Di quell’afflato umano che mi fu insegnato tanti anni fa più neanche l’ombra.

Di chi la colpa?

Dei medici, degli infermieri? No di certo. Fanno quello che possono, ma non si può vuotare il mare con una conchiglia.

Il Sistema Sanitario, che che ne dicano i soloni della politica, è sull’orlo del collasso e noi cittadini ne facciamo le spese.

Da quando la gestione della Sanità è stata messa nelle mani dei così detti “amministratori”, che sanno solo di conti e bilanci, si è perso completamente l’aspetto umano del problema.

L’obbiettivo primo di un sistema sanitario dovrebbe essere prevenire e curare le malattie nel miglior modo possibile, per migliorare il benessere del singolo e della Società. E questo compito dovrebbe essere lasciato a persone competenti in quello che oggi si chiama “approccio olistico” alla cura dei pazienti, rispettandone non solo il corpo, ma anche la loro essenza di persone, specie quando malate.

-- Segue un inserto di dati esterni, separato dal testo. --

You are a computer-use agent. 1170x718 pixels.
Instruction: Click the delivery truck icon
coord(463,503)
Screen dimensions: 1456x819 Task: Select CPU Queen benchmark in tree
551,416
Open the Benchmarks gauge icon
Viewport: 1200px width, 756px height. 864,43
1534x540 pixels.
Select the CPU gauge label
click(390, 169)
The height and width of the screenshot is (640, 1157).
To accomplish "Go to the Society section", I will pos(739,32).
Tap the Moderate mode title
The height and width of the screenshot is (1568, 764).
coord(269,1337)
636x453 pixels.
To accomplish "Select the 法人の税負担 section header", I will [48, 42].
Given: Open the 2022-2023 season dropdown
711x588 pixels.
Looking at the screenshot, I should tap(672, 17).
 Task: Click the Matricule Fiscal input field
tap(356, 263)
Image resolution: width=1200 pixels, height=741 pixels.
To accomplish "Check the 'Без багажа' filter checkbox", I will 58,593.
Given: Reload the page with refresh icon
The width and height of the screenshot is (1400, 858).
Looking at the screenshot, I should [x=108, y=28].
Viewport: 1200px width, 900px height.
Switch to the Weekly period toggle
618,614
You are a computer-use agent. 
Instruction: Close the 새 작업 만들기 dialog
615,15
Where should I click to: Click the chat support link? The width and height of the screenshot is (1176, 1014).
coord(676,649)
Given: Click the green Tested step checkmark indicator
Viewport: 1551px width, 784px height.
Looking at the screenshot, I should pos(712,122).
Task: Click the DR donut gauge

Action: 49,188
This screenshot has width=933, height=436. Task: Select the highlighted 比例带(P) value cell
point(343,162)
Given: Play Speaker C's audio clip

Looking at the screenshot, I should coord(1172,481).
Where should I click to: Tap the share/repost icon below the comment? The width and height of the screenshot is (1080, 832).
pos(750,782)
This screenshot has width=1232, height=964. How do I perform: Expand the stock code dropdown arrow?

Questa follia di far gestire la Sanità da “amministratori”, in nome della prevalenza della Economia sulla Umanità, non ha senso e tutti ne facciamo le spese.

È come se, per risparmiare, si facesse pilotare un aereo da un economista (o supposto tale) invece che al pilota. Chi salirebbe su quel l’aereo?

E invece a noi tocca varcare le porte dell’inferno, pardon del pronto soccorso.